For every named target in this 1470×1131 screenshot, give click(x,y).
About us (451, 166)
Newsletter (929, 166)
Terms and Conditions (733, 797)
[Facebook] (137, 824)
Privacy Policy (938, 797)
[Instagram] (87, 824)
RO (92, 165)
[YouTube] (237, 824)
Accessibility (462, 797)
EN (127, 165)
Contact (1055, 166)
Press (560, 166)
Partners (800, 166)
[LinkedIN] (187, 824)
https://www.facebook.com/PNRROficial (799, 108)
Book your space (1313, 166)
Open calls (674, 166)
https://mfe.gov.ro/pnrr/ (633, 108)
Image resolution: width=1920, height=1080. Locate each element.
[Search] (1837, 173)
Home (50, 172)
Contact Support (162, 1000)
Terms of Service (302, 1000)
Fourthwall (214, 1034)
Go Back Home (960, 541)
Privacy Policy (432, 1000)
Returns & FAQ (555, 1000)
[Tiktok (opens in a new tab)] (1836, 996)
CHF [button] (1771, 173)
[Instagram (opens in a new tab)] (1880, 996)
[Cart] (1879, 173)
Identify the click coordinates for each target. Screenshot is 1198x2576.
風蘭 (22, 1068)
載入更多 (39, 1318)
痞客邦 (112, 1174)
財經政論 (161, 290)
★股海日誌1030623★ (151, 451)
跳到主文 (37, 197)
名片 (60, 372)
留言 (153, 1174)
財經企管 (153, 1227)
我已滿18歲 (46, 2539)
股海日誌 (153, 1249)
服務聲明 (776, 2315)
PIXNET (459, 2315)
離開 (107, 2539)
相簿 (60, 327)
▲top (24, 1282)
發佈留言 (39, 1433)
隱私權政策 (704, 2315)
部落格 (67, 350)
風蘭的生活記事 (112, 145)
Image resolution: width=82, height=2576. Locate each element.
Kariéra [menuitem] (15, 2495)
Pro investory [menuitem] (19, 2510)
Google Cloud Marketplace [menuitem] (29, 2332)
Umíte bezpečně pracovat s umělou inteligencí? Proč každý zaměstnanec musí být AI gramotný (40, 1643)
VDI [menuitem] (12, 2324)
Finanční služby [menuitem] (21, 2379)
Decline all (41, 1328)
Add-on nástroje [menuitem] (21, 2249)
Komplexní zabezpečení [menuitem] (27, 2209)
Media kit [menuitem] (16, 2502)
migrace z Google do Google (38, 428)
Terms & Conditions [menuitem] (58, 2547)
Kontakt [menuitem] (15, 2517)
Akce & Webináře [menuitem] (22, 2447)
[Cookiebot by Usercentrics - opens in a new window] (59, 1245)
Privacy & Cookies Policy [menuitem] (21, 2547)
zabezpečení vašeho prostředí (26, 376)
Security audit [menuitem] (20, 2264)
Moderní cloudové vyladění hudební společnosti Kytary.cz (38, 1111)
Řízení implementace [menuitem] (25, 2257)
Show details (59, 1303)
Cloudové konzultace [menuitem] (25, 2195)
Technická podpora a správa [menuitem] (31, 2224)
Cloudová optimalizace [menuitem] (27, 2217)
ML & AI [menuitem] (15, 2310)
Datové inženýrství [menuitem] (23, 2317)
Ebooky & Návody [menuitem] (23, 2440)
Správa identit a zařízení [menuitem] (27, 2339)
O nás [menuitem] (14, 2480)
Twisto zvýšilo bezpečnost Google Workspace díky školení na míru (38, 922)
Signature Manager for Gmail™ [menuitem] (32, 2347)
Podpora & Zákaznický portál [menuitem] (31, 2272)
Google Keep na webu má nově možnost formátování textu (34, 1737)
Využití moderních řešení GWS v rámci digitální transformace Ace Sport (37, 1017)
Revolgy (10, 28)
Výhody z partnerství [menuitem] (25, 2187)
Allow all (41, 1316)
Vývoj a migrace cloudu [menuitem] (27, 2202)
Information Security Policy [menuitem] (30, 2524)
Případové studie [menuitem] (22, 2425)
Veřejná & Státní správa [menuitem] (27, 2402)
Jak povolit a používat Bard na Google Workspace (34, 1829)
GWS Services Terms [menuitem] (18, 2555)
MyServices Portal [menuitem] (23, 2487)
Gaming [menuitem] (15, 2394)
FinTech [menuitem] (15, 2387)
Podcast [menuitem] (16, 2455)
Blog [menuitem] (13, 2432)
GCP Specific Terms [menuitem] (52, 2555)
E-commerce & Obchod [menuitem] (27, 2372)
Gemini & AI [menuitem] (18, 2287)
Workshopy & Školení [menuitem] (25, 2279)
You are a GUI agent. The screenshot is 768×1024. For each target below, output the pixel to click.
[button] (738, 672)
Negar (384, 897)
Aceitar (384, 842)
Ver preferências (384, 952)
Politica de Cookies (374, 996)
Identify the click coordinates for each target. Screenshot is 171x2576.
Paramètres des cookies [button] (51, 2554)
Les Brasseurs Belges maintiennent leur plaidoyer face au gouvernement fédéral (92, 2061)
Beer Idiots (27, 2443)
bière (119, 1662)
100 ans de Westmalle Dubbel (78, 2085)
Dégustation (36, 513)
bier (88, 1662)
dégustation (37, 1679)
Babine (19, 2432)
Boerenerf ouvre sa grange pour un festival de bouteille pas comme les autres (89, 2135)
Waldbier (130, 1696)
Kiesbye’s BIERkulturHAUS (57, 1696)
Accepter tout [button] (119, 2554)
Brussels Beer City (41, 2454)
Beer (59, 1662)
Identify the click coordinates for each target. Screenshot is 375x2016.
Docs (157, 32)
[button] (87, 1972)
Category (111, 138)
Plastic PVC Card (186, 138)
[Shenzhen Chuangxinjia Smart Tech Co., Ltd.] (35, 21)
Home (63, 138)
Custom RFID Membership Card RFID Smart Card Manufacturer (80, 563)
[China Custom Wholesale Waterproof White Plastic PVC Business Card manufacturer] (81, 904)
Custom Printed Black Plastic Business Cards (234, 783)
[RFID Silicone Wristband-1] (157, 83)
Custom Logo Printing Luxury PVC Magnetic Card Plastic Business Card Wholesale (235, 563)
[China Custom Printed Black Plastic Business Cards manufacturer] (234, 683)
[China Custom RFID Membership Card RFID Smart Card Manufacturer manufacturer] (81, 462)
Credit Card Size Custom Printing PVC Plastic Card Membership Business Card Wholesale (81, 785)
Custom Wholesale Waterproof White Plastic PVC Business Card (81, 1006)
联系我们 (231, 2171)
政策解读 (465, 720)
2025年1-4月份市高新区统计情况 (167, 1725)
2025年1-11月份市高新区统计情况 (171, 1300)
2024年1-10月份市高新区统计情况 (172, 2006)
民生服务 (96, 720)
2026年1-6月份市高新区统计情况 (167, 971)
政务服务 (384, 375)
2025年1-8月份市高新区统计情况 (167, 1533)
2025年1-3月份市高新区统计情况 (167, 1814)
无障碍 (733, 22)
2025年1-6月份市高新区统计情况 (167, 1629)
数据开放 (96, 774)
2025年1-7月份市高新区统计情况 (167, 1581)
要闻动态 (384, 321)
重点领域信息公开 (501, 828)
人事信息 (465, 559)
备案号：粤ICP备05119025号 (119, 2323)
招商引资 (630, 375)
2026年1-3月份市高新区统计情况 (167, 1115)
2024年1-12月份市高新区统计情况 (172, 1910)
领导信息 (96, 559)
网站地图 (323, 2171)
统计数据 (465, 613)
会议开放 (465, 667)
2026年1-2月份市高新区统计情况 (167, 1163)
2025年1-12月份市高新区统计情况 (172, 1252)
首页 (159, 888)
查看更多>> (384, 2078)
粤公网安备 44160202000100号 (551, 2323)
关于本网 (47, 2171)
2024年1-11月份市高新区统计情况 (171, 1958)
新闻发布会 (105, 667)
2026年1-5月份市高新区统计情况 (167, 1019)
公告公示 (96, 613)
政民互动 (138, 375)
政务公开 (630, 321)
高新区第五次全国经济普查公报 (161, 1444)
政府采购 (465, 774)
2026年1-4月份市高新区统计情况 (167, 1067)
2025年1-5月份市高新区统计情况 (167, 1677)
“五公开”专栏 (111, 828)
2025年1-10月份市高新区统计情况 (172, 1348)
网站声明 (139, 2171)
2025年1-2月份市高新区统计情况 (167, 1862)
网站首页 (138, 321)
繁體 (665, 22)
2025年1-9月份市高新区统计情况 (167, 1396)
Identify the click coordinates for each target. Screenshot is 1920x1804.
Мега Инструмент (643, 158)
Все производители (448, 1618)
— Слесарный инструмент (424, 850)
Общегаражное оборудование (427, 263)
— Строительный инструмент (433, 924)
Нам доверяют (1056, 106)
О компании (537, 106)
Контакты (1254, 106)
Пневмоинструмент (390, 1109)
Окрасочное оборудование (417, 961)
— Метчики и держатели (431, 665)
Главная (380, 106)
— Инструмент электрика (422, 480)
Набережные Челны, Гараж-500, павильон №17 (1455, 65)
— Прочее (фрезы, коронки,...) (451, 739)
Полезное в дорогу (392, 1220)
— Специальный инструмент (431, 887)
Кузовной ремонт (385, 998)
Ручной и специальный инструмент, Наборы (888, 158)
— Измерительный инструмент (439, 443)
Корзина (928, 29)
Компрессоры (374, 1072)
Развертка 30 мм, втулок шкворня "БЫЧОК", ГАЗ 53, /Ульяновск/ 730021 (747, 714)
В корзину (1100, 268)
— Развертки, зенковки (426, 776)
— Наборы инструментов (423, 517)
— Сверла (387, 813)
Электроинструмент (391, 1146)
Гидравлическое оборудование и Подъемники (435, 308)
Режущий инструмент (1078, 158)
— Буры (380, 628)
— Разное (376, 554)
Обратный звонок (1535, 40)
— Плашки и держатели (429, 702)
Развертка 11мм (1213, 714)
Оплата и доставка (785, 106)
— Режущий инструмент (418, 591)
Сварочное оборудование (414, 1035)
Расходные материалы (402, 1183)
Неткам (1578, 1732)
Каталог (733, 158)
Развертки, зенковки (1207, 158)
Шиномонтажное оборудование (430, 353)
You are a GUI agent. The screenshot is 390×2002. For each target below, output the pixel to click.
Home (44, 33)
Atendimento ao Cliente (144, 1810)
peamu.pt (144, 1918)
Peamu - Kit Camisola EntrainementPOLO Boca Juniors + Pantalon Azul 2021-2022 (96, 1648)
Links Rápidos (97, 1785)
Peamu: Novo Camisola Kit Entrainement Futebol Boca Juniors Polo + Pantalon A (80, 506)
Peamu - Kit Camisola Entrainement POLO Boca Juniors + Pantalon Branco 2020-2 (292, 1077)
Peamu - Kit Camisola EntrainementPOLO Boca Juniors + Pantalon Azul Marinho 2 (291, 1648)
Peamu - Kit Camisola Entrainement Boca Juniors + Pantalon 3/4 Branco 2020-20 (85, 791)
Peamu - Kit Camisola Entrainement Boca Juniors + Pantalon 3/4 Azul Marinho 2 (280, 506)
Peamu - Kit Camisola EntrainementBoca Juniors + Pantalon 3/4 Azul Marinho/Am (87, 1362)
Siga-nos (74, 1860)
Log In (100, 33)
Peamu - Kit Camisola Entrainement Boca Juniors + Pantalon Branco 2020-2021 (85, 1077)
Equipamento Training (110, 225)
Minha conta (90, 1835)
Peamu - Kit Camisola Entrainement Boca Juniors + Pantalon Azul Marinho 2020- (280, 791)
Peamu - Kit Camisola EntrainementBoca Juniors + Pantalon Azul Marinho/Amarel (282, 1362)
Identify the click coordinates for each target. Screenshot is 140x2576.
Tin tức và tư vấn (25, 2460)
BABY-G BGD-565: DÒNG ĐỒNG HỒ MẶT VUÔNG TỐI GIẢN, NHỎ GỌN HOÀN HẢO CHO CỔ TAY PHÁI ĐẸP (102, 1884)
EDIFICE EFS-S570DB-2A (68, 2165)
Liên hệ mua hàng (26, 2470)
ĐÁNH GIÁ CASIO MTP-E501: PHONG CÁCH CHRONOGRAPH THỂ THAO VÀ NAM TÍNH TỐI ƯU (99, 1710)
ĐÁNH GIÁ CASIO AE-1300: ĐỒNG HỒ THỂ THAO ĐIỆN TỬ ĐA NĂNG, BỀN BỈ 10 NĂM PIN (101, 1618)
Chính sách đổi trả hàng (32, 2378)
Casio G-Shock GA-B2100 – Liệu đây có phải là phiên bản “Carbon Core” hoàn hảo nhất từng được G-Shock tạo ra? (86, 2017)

◇ ◇ ◇ ◇ ◇

## Work instruction
Reproduce exactly the stretch of the material above that starts at the line with "2026年1-3月份市高新区统计情况 (167, 1115)" and ends at the line with "高新区第五次全国经济普查公报 (161, 1444)", both included, and nothing else.

## Response for this exercise
2026年1-3月份市高新区统计情况 (167, 1115)
2024年1-12月份市高新区统计情况 (172, 1910)
领导信息 (96, 559)
网站地图 (323, 2171)
统计数据 (465, 613)
会议开放 (465, 667)
2026年1-2月份市高新区统计情况 (167, 1163)
2025年1-12月份市高新区统计情况 (172, 1252)
首页 (159, 888)
查看更多>> (384, 2078)
粤公网安备 44160202000100号 (551, 2323)
关于本网 (47, 2171)
2024年1-11月份市高新区统计情况 (171, 1958)
新闻发布会 (105, 667)
2026年1-5月份市高新区统计情况 (167, 1019)
公告公示 (96, 613)
政民互动 (138, 375)
政务公开 (630, 321)
高新区第五次全国经济普查公报 (161, 1444)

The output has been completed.